Copy out the rows below, substituting "pair of numbers" for each "coordinate pair" and changing nothing else.

::::

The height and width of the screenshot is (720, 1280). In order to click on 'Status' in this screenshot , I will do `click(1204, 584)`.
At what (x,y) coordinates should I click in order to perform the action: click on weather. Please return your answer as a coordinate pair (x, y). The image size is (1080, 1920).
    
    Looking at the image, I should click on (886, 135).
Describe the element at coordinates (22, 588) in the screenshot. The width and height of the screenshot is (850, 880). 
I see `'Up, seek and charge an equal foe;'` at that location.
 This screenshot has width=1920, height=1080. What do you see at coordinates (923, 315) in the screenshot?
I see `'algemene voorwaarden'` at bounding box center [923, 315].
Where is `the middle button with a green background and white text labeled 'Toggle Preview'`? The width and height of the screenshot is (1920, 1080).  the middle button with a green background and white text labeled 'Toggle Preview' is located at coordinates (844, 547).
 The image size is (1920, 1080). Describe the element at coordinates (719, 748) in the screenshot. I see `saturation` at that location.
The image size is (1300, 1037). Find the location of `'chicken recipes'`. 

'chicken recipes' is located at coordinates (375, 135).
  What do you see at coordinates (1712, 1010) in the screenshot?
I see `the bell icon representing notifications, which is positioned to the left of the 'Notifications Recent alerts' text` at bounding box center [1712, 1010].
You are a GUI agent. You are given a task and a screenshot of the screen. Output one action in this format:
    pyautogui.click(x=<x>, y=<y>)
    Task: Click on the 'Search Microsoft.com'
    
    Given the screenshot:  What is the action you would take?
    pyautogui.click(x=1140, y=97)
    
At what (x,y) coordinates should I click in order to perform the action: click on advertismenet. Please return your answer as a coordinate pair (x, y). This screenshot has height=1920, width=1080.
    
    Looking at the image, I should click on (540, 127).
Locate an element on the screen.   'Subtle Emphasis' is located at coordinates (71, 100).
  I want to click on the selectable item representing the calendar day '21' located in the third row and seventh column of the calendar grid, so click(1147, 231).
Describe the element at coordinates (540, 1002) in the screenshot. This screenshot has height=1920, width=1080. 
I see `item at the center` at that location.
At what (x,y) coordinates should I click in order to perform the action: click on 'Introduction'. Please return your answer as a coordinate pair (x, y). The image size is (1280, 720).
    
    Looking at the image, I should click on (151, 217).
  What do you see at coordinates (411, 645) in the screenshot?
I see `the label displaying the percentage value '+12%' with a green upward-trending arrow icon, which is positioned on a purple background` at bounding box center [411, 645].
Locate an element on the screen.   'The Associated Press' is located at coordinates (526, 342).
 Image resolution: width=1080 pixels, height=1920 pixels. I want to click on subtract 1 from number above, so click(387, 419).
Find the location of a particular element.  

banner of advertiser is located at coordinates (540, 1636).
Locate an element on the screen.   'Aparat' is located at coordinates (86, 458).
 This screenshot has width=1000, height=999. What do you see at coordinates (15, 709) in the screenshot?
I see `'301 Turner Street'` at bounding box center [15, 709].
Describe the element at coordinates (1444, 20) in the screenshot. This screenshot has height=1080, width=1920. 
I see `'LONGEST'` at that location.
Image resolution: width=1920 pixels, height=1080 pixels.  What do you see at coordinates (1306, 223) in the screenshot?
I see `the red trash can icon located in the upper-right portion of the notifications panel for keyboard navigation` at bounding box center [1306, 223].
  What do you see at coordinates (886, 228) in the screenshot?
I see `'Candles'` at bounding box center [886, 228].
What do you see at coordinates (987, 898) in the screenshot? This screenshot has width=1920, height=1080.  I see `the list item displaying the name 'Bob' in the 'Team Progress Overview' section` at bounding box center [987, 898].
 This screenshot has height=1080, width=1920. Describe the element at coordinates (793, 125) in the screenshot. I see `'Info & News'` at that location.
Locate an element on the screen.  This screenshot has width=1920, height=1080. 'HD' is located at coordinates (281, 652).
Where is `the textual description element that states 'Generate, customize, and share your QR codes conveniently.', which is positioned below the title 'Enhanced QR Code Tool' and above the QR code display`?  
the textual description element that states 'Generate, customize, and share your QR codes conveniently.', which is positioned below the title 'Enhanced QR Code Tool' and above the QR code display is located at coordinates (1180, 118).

::::

### Solution to this problem:
The height and width of the screenshot is (720, 1280). In order to click on 'Status' in this screenshot , I will do `click(1204, 584)`.
At what (x,y) coordinates should I click in order to perform the action: click on weather. Please return your answer as a pair of numbers (x, y). The image size is (1080, 1920).
    
    Looking at the image, I should click on (886, 135).
Describe the element at coordinates (22, 588) in the screenshot. The width and height of the screenshot is (850, 880). 
I see `'Up, seek and charge an equal foe;'` at that location.
 This screenshot has width=1920, height=1080. What do you see at coordinates (923, 315) in the screenshot?
I see `'algemene voorwaarden'` at bounding box center [923, 315].
Where is `the middle button with a green background and white text labeled 'Toggle Preview'`? The width and height of the screenshot is (1920, 1080).  the middle button with a green background and white text labeled 'Toggle Preview' is located at coordinates (844, 547).
 The image size is (1920, 1080). Describe the element at coordinates (719, 748) in the screenshot. I see `saturation` at that location.
The image size is (1300, 1037). Find the location of `'chicken recipes'`. 

'chicken recipes' is located at coordinates (375, 135).
  What do you see at coordinates (1712, 1010) in the screenshot?
I see `the bell icon representing notifications, which is positioned to the left of the 'Notifications Recent alerts' text` at bounding box center [1712, 1010].
You are a GUI agent. You are given a task and a screenshot of the screen. Output one action in this format:
    pyautogui.click(x=<x>, y=<y>)
    Task: Click on the 'Search Microsoft.com'
    
    Given the screenshot:  What is the action you would take?
    pyautogui.click(x=1140, y=97)
    
At what (x,y) coordinates should I click in order to perform the action: click on advertismenet. Please return your answer as a pair of numbers (x, y). This screenshot has height=1920, width=1080.
    
    Looking at the image, I should click on (540, 127).
Locate an element on the screen.   'Subtle Emphasis' is located at coordinates (71, 100).
  I want to click on the selectable item representing the calendar day '21' located in the third row and seventh column of the calendar grid, so click(1147, 231).
Describe the element at coordinates (540, 1002) in the screenshot. This screenshot has height=1920, width=1080. 
I see `item at the center` at that location.
At what (x,y) coordinates should I click in order to perform the action: click on 'Introduction'. Please return your answer as a pair of numbers (x, y). The image size is (1280, 720).
    
    Looking at the image, I should click on (151, 217).
  What do you see at coordinates (411, 645) in the screenshot?
I see `the label displaying the percentage value '+12%' with a green upward-trending arrow icon, which is positioned on a purple background` at bounding box center [411, 645].
Locate an element on the screen.   'The Associated Press' is located at coordinates (526, 342).
 Image resolution: width=1080 pixels, height=1920 pixels. I want to click on subtract 1 from number above, so click(387, 419).
Find the location of a particular element.  

banner of advertiser is located at coordinates (540, 1636).
Locate an element on the screen.   'Aparat' is located at coordinates (86, 458).
 This screenshot has width=1000, height=999. What do you see at coordinates (15, 709) in the screenshot?
I see `'301 Turner Street'` at bounding box center [15, 709].
Describe the element at coordinates (1444, 20) in the screenshot. This screenshot has height=1080, width=1920. 
I see `'LONGEST'` at that location.
Image resolution: width=1920 pixels, height=1080 pixels.  What do you see at coordinates (1306, 223) in the screenshot?
I see `the red trash can icon located in the upper-right portion of the notifications panel for keyboard navigation` at bounding box center [1306, 223].
  What do you see at coordinates (886, 228) in the screenshot?
I see `'Candles'` at bounding box center [886, 228].
What do you see at coordinates (987, 898) in the screenshot? This screenshot has width=1920, height=1080.  I see `the list item displaying the name 'Bob' in the 'Team Progress Overview' section` at bounding box center [987, 898].
 This screenshot has height=1080, width=1920. Describe the element at coordinates (793, 125) in the screenshot. I see `'Info & News'` at that location.
Locate an element on the screen.  This screenshot has width=1920, height=1080. 'HD' is located at coordinates (281, 652).
Where is `the textual description element that states 'Generate, customize, and share your QR codes conveniently.', which is positioned below the title 'Enhanced QR Code Tool' and above the QR code display`?  
the textual description element that states 'Generate, customize, and share your QR codes conveniently.', which is positioned below the title 'Enhanced QR Code Tool' and above the QR code display is located at coordinates (1180, 118).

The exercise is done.